Task item
The expected output is every entry below, exact in every character.

++++ Records shown ++++

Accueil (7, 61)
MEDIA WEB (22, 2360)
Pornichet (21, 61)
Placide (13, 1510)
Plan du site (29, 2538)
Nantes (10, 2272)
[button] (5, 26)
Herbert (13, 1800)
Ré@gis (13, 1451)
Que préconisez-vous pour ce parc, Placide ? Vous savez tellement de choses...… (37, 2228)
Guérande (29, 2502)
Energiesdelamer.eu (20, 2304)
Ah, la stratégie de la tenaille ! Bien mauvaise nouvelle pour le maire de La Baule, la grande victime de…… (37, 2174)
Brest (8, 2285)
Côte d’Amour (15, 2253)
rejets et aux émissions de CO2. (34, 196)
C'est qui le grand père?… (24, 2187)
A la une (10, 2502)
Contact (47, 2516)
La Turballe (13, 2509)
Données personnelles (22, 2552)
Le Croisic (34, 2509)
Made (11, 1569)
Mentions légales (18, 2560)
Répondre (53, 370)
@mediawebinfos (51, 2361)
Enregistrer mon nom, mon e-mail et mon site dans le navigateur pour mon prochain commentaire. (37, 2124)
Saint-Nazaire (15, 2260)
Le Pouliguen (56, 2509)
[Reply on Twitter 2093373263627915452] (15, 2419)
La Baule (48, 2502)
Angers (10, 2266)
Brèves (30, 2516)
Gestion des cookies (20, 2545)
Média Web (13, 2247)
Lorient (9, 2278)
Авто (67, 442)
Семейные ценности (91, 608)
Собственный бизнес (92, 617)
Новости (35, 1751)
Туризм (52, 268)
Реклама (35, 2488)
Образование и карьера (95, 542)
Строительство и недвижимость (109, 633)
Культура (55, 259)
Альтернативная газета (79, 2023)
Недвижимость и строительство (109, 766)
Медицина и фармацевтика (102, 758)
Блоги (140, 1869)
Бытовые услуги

++++

Result
Accueil (7, 61)
MEDIA WEB (22, 2360)
Pornichet (21, 61)
Placide (13, 1510)
Plan du site (29, 2538)
Nantes (10, 2272)
[button] (5, 26)
Herbert (13, 1800)
Ré@gis (13, 1451)
Que préconisez-vous pour ce parc, Placide ? Vous savez tellement de choses...… (37, 2228)
Guérande (29, 2502)
Energiesdelamer.eu (20, 2304)
Ah, la stratégie de la tenaille ! Bien mauvaise nouvelle pour le maire de La Baule, la grande victime de…… (37, 2174)
Brest (8, 2285)
Côte d’Amour (15, 2253)
rejets et aux émissions de CO2. (34, 196)
C'est qui le grand père?… (24, 2187)
A la une (10, 2502)
Contact (47, 2516)
La Turballe (13, 2509)
Données personnelles (22, 2552)
Le Croisic (34, 2509)
Made (11, 1569)
Mentions légales (18, 2560)
Répondre (53, 370)
@mediawebinfos (51, 2361)
Enregistrer mon nom, mon e-mail et mon site dans le navigateur pour mon prochain commentaire. (37, 2124)
Saint-Nazaire (15, 2260)
Le Pouliguen (56, 2509)
[Reply on Twitter 2093373263627915452] (15, 2419)
La Baule (48, 2502)
Angers (10, 2266)
Brèves (30, 2516)
Gestion des cookies (20, 2545)
Média Web (13, 2247)
Lorient (9, 2278)
Авто (67, 442)
Семейные ценности (91, 608)
Собственный бизнес (92, 617)
Новости (35, 1751)
Туризм (52, 268)
Реклама (35, 2488)
Образование и карьера (95, 542)
Строительство и недвижимость (109, 633)
Культура (55, 259)
Альтернативная газета (79, 2023)
Недвижимость и строительство (109, 766)
Медицина и фармацевтика (102, 758)
Блоги (140, 1869)
Бытовые услуги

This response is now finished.